- **Data on locating visible targets**
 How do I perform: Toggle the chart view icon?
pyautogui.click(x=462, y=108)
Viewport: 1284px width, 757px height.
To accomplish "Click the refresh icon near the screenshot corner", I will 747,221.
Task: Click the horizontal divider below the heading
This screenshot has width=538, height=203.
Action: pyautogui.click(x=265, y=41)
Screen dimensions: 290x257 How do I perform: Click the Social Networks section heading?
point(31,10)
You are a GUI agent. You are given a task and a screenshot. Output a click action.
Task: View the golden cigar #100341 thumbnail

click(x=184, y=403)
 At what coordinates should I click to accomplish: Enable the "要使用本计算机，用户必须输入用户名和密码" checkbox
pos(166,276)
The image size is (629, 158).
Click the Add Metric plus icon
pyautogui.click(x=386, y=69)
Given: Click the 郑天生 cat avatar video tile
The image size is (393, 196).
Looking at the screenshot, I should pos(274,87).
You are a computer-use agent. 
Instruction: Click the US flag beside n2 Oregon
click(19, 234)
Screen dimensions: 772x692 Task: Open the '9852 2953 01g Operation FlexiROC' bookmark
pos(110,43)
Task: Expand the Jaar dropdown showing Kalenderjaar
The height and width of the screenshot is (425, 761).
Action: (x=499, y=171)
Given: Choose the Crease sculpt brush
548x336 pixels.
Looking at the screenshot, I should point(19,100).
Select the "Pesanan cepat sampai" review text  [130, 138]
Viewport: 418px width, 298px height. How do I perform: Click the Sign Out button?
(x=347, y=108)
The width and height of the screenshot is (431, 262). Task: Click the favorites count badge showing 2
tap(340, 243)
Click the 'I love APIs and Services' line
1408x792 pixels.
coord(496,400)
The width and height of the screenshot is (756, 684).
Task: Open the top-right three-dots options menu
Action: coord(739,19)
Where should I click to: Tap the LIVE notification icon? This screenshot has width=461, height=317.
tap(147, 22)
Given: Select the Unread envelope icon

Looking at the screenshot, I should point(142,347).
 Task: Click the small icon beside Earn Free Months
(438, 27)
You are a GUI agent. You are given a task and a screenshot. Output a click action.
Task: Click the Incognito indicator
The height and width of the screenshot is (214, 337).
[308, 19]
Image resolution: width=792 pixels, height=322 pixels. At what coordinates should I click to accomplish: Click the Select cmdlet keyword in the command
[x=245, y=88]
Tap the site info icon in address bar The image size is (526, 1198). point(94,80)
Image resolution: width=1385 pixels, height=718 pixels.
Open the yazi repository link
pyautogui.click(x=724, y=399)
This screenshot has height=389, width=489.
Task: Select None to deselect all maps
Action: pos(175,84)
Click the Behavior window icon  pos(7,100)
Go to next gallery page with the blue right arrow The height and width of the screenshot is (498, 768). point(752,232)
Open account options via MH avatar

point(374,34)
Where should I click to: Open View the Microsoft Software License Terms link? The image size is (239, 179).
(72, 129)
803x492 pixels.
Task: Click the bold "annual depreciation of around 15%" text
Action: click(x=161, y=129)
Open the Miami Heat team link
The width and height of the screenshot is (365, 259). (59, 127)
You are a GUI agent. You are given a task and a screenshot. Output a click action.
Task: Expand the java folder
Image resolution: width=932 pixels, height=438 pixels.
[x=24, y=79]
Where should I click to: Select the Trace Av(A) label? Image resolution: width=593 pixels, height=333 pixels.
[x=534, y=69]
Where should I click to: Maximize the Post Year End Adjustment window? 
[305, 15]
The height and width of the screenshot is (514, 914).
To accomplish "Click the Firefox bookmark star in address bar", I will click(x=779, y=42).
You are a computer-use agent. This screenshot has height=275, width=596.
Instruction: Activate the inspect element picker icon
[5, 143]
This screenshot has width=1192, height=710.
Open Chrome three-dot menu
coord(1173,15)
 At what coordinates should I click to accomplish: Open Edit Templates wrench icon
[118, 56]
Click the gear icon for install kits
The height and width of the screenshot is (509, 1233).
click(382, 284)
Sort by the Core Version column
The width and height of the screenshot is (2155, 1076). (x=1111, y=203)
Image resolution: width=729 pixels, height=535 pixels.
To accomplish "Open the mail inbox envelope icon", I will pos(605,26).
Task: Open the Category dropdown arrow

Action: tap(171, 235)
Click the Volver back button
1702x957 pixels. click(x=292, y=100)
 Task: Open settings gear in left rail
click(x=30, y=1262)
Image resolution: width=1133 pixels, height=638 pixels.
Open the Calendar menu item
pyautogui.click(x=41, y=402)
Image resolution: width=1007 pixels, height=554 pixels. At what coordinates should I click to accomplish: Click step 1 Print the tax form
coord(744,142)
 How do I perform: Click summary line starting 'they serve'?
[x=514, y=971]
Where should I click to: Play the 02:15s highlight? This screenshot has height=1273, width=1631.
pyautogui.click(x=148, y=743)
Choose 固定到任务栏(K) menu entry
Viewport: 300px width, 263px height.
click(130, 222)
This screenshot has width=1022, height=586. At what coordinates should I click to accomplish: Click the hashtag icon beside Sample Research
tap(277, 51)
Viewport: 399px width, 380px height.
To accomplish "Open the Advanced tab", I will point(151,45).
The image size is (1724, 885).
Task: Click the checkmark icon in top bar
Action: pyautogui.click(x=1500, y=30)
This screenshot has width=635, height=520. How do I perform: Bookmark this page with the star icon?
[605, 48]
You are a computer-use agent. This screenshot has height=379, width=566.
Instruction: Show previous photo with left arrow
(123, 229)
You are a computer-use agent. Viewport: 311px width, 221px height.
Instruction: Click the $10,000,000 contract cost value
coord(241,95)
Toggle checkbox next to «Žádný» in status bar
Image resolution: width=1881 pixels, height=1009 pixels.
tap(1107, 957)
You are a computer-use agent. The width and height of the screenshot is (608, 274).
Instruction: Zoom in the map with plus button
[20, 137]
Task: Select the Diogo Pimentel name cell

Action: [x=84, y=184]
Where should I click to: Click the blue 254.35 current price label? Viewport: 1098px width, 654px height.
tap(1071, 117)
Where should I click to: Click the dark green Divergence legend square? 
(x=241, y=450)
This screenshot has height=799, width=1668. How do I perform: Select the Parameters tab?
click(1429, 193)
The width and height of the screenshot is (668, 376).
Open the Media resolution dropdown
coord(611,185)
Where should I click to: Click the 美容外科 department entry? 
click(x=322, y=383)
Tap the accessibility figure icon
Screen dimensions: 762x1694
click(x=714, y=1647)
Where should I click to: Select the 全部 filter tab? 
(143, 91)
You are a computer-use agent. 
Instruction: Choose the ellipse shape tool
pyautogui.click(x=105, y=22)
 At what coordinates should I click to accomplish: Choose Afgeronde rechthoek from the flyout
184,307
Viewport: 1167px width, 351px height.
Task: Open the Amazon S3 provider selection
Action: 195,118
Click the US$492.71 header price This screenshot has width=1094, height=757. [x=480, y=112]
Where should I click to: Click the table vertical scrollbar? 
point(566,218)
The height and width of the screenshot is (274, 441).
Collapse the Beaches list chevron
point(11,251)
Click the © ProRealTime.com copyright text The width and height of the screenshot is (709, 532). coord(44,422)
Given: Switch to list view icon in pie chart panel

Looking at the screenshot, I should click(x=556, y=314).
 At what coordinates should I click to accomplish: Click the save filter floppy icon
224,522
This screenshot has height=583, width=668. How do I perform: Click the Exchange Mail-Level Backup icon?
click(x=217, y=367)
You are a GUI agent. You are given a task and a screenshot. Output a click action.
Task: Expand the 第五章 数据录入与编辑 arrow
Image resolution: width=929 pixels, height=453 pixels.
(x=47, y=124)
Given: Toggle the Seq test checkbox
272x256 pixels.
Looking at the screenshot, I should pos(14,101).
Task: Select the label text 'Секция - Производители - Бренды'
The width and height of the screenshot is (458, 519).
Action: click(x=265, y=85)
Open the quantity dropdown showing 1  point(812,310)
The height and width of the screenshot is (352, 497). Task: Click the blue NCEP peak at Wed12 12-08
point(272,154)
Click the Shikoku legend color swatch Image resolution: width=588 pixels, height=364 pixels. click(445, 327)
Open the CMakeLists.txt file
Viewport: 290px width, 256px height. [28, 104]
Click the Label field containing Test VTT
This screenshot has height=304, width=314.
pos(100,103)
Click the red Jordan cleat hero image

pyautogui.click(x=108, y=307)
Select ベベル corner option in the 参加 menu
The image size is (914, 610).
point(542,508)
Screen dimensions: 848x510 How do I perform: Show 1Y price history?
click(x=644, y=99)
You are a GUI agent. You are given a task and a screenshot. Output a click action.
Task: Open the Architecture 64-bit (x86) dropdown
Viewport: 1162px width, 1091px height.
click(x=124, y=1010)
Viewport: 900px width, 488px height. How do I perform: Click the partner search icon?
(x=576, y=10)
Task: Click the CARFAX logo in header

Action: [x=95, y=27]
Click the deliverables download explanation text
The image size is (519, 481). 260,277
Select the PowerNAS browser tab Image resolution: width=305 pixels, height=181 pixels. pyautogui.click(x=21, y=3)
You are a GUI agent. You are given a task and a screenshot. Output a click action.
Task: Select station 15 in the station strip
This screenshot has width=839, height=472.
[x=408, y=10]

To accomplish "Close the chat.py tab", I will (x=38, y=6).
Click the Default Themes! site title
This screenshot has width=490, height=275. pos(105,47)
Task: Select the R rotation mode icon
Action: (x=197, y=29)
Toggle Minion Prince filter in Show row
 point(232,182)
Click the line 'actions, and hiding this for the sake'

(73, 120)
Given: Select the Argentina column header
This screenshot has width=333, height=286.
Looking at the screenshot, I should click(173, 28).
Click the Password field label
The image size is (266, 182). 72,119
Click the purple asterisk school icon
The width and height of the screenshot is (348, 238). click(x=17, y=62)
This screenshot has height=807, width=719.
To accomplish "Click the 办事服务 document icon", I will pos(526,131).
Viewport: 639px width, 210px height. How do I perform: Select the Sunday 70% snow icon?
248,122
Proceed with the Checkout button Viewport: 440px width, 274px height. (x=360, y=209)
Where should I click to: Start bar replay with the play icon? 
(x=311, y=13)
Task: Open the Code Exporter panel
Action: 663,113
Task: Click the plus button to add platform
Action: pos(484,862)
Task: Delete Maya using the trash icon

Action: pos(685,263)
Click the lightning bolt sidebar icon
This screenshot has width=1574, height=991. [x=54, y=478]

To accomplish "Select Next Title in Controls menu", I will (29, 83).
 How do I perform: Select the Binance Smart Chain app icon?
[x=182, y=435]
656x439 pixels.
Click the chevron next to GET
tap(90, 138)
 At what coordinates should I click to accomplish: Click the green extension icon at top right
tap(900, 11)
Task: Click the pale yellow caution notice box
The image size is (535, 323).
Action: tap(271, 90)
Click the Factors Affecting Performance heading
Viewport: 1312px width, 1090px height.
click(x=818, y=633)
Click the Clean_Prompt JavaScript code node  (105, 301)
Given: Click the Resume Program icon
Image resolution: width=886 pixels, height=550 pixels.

- **To be done**
Please copy the entries starting at the line containing "Where should I click to: Select the 全部" and ending at the line containing "Click the US$492.71", changing "ellipse" to "polygon" and leaving everything else untouched.

- **Reply to the exercise**
Where should I click to: Select the 全部 filter tab? 
(143, 91)
You are a computer-use agent. 
Instruction: Choose the polygon shape tool
pyautogui.click(x=105, y=22)
 At what coordinates should I click to accomplish: Choose Afgeronde rechthoek from the flyout
184,307
Viewport: 1167px width, 351px height.
Task: Open the Amazon S3 provider selection
Action: 195,118
Click the US$492.71 header price This screenshot has width=1094, height=757. [x=480, y=112]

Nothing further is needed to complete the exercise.